Written tasks:
[1] In the article on the 2004 Super J-Cup, at which venue was the event held?
[2] Say whether each statement below agrees with the article on the 2004 Super J-Cup. Answer yes or no, and quote the words from the article that decide it.
(a) The 2004 tournament included eight wrestlers.
(b) Takehiro Murakama won the final round.
(c) Ebessan kept the Meibutsu Sekaiichi Championship.
[3] Carry the article on the 2004 Super J-Cup forward from its final sentence.

Extract provided:
# # # #

Osaka Hurricane chronology
| ← Previous Osaka Hurricane (2003) | Next → Osaka Hurricane in Tokyo |

Super J-Cup chronology
| ← Previous Super J-Cup: 3rd Stage | Next → Super J-Cup: 5th Stage |

= Super J-Cup (2004) =

2004 Osaka Pro Wrestling event

Super J-Cup: 4th Stage: Osaka Hurricane 2004 was the second Osaka Hurricane and the fourth Super J-Cup professional wrestling pay-per-view event, it was produced by Osaka Pro Wrestling on February 21, 2004, at Osaka-jō Hall in Osaka, Japan. The event was broadcast live on pay-per-view via SKY PerfecTV! direct broadcast satellite service. It was the fourth edition of the famous interpromotional junior heavyweight tournament Super J-Cup, featuring the best junior heavyweight wrestlers from Japan and marked the tenth anniversary of the inaugural Super J-Cup event held in 1994. It was a three-round single elimination tournament featuring eight wrestlers, marking the fewest participants in a Super J-Cup tournament ever.

The event featured twelve professional wrestling matches. The main focus was the namesake Super J-Cup tournament as OPW's own Takehiro Murakama faced Pro Wrestling Noah's Naomichi Marufuji in the final round of the 2004 Super J-Cup, which Marufuji won. On the undercard, Kuishinbo Kamen defeated defending champion Ebessan to capture the promotion's Meibutsu Sekaiichi Championship and the team of Billyken Kid and Tigers Mask successfully defended the Tag Team Championship against Taka Michinoku and Shiryu. The event also featured the Super J-Cup creator and two-time winner Jushin Thunder Liger, OPW's owner Super Delfin, Pro Wrestling Noah's Kenta and Jinsei Shinzaki in highly acclaimed non-tournament matches.

# # # #

Recorded information:

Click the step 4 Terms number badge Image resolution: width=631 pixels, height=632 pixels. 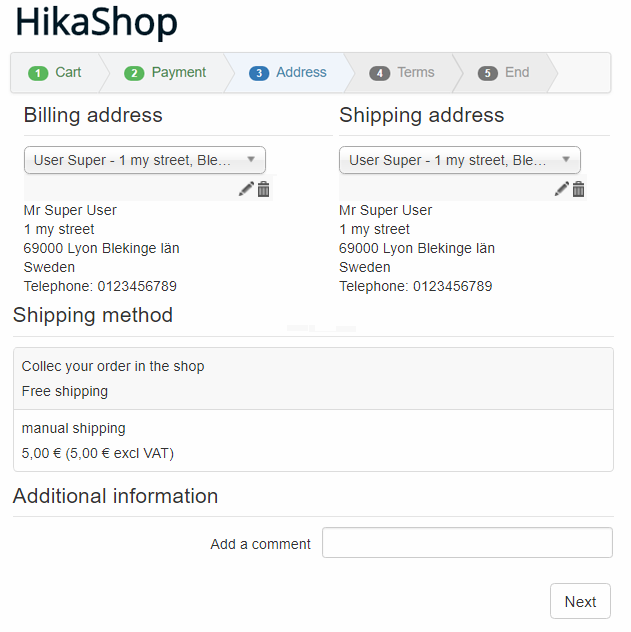pyautogui.click(x=380, y=73)
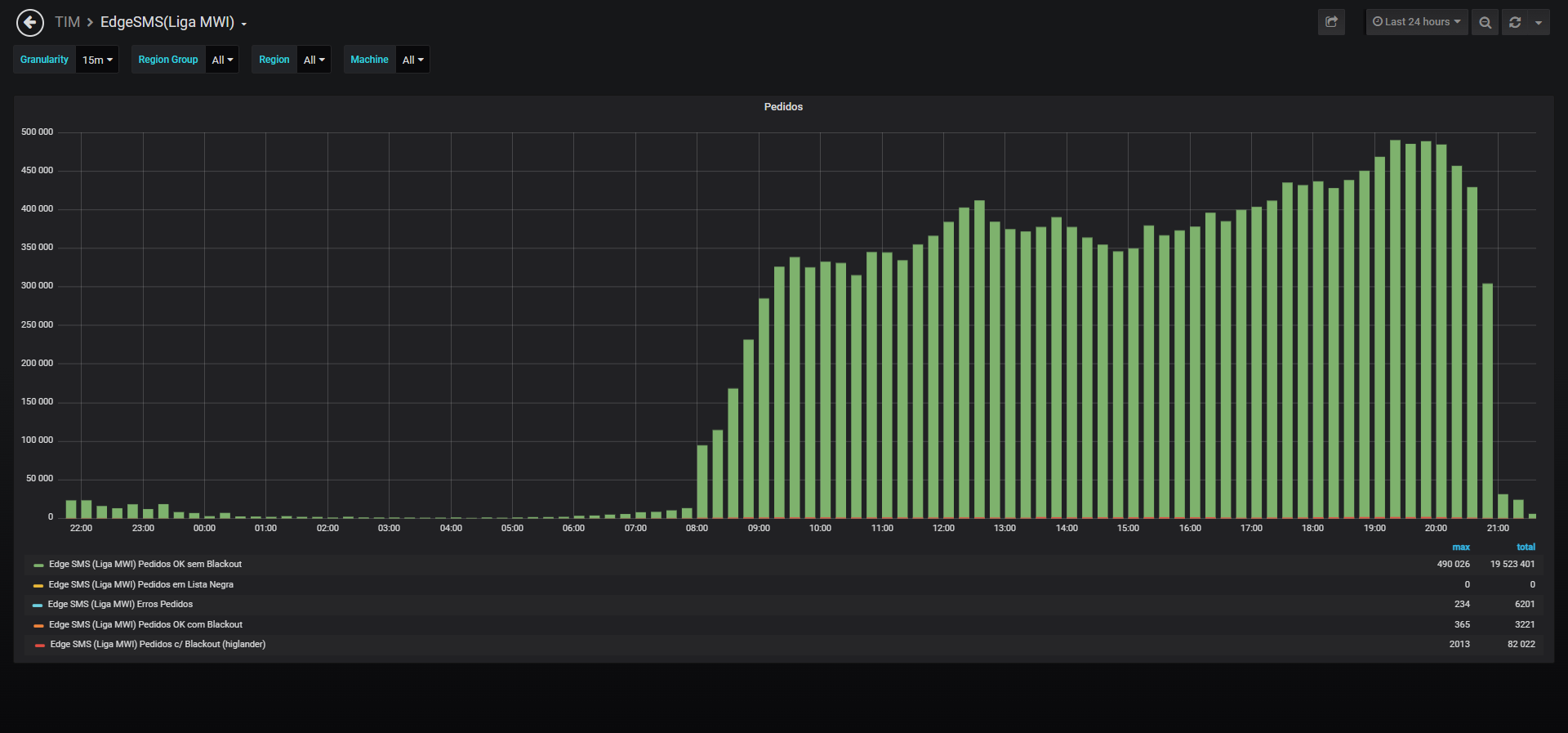Click the red Blackout (higlander) legend color swatch
This screenshot has width=1568, height=733.
tap(40, 645)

# # # #

Responses to the exercise:
[1] Osaka-jō Hall in Osaka, Japan.

[2]
(a) Yes: "It was a three-round single elimination tournament featuring eight wrestlers"
(b) No: "faced Pro Wrestling Noah's Naomichi Marufuji in the final round of the 2004 Super J-Cup, which Marufuji won"
(c) No: "Kuishinbo Kamen defeated defending champion Ebessan to capture the promotion's Meibutsu Sekaiichi Championship"

[3]
==Participants==

| Name: | Promotion: | Championship held: |
|---|---|---|
| Garuda | Wrestling Marvelous Future | – |
| Goa | Osaka Pro Wrestling | – |
| Jun Kasai | Pro Wrestling Zero-One | – |
| Kazuya Yuasa | Michinoku Pro Wrestling | – |
| Naomichi Marufuji | Pro Wrestling Noah | GHC Junior Heavyweight Tag Team Champion |
| Taichi Ishikari | All Japan Pro Wrestling | – |
| Takehiro Murakama | Osaka Pro Wrestling | – |
| Wataru Inoue | New Japan Pro-Wrestling | – |

==Event==
===Quarterfinals===
The 2004 Super J-Cup tournament kicked off with Naomichi Marufuji taking on Jun Kasai in the first match of the tournament. After a back and forth action, Marufuji executed a Shiranui on Kasai to win the match. In the next match, Garuda defeated Goa by performing a Hurricanrana to advance to the semi-final. The third match of the quarter-final saw Wataru Inoue defeating Kazuya Yuasa by forcing him to submit to an octopus hold. In the last match of the quarter-final round, OPW's own wrestler Takehiro Murakama took on Taichi Ishikari. After a back and forth action, Murakama executed a Brainbuster for the victory.

The quarter-final was followed by non-tournament matches. The first was a joshi match, in which Ofune defeated Apple Miyuki by making her submit to a front headlock. The next match was a six-man tag team match, in which the team of Men's Teioh, MIKAMI and Tomohiro Ishii took on Azteca, Kintaro Kanemura and MA-G-MA. Ishii hit a vertical drop brainbuster to Azteca for the victory.

Ebessan defended the Meibutsu Sekaiichi Championship against Kuishinbo Kamen. After a back and forth action between the two competitors, Kamen delivered a Cancun Tornado to Ebessan to capture the Meibutsu Sekaiichi Championship.
===Semifinals===
In the first semi-final match of the tournament, Naomichi Marufuji defeated Garuda by pinning him with a La Magistral. The next semi-final took place between Takehiro Murakama and Wataru Inoue. The two exchanged momentum until Murakama hit a Brainbuster on Inoue to win the match.

In the following match, Billy Kenkid and Tigers Mask defended the Tag Team Championship against the team of Shiryu and Taka Michinoku in their second title defense of the tag team titles. Kid pinned Michinoku with a backslide to retain the titles.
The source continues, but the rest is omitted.